Image
Stanford EE

Refined Data Sampling and Re-weighting for Efficient and Fair Learning

Summary
Prof. Taesup Moon (Seoul National Univ)
Packard 202
Feb
9
Date(s)
Content

Abstract: In this talk, I will present two recent works focusing on refining data sampling and re-weighting techniques to develop efficient and fair machine learning methods. Firstly, I will introduce GRIT (GRouped mIni-baTch) sampling strategy designed for pre-training vision-language models in a data and compute efficient manner. GRIT effectively groups hard negative samples within each batch and is shown to encourage the models to learn fine-grained, generalizable representations, especially when combined with label smoothing and correction methods to address false negatives. Secondly, I will shift focus to FairDRO (Fair Distributionally Robust Optimization), a unified framework that seamlessly integrates regularization- and reweighting-based methods for group fairness-aware learning. FairDRO computes re-weights for samples from underrepresented groups in a principled manner, aiming to narrow the performance gap between different groups. Theoretical insights will also be provided, demonstrating the equivalence of FairDRO with appropriate fairness regularization methods.

If time permits, I will also give a brief overview of additional research findings from the M.IN.D Lab @ SNU on Adaptive and Trustworthy ML, including topics such as continual and debiased learning.

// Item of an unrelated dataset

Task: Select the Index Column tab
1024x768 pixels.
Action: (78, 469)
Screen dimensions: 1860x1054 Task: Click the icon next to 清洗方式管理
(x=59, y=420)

Bio: Taesup Moon is an Associate Professor at the Department of Electrical and Computer Engineering, Seoul National University (SNU), Korea. He received his BS in electrical engineering from SNU in 2002, and his MS and PhD also in electrical engineering from Stanford University, in 2004 and 2008, respectively. He has previously worked at Yahoo! Labs (2008-2012), UC Berkeley (2012-2013), Samsung Advanced Institute of Technology (SAIT) (2013-2015), DGIST (2015-2017), and Sungkyunkwan University (2017-2021). His current research interests are in developing adaptive and trustworthy machine intelligence algorithms as well as in various (big) data science applications.